:: The data

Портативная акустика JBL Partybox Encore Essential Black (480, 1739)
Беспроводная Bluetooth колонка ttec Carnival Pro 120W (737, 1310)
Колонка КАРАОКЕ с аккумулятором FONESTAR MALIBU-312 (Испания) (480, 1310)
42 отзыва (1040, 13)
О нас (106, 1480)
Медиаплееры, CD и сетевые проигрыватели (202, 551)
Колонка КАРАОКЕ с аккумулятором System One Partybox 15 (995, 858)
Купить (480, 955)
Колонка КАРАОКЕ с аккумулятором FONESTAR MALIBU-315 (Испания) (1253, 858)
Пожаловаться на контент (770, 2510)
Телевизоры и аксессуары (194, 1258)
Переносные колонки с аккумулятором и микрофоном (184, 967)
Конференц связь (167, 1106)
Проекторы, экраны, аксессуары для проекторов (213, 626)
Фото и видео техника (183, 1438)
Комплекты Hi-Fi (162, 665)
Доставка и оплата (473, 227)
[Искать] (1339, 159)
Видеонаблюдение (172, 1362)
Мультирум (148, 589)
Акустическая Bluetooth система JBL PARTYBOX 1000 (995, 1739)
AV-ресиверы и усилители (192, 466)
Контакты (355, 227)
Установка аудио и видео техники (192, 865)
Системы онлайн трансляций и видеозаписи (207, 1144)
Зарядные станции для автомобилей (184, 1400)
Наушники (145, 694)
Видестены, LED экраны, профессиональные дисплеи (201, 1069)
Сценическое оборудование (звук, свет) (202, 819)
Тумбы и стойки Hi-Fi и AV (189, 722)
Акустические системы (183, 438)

::::

■ Required task
Rewrite every row above, keeping each request, and multiply both coordinates in every answer by 1.8. Round the results to whole numbers, with halves rounded up.

■ Written response
Портативная акустика JBL Partybox Encore Essential Black (864, 3130)
Беспроводная Bluetooth колонка ttec Carnival Pro 120W (1327, 2358)
Колонка КАРАОКЕ с аккумулятором FONESTAR MALIBU-312 (Испания) (864, 2358)
42 отзыва (1872, 23)
О нас (191, 2664)
Медиаплееры, CD и сетевые проигрыватели (364, 992)
Колонка КАРАОКЕ с аккумулятором System One Partybox 15 (1791, 1544)
Купить (864, 1719)
Колонка КАРАОКЕ с аккумулятором FONESTAR MALIBU-315 (Испания) (2255, 1544)
Пожаловаться на контент (1386, 4518)
Телевизоры и аксессуары (349, 2264)
Переносные колонки с аккумулятором и микрофоном (331, 1741)
Конференц связь (301, 1991)
Проекторы, экраны, аксессуары для проекторов (383, 1127)
Фото и видео техника (329, 2588)
Комплекты Hi-Fi (292, 1197)
Доставка и оплата (851, 409)
[Искать] (2410, 286)
Видеонаблюдение (310, 2452)
Мультирум (266, 1060)
Акустическая Bluetooth система JBL PARTYBOX 1000 (1791, 3130)
AV-ресиверы и усилители (346, 839)
Контакты (639, 409)
Установка аудио и видео техники (346, 1557)
Системы онлайн трансляций и видеозаписи (373, 2059)
Зарядные станции для автомобилей (331, 2520)
Наушники (261, 1249)
Видестены, LED экраны, профессиональные дисплеи (362, 1924)
Сценическое оборудование (звук, свет) (364, 1474)
Тумбы и стойки Hi-Fi и AV (340, 1300)
Акустические системы (329, 788)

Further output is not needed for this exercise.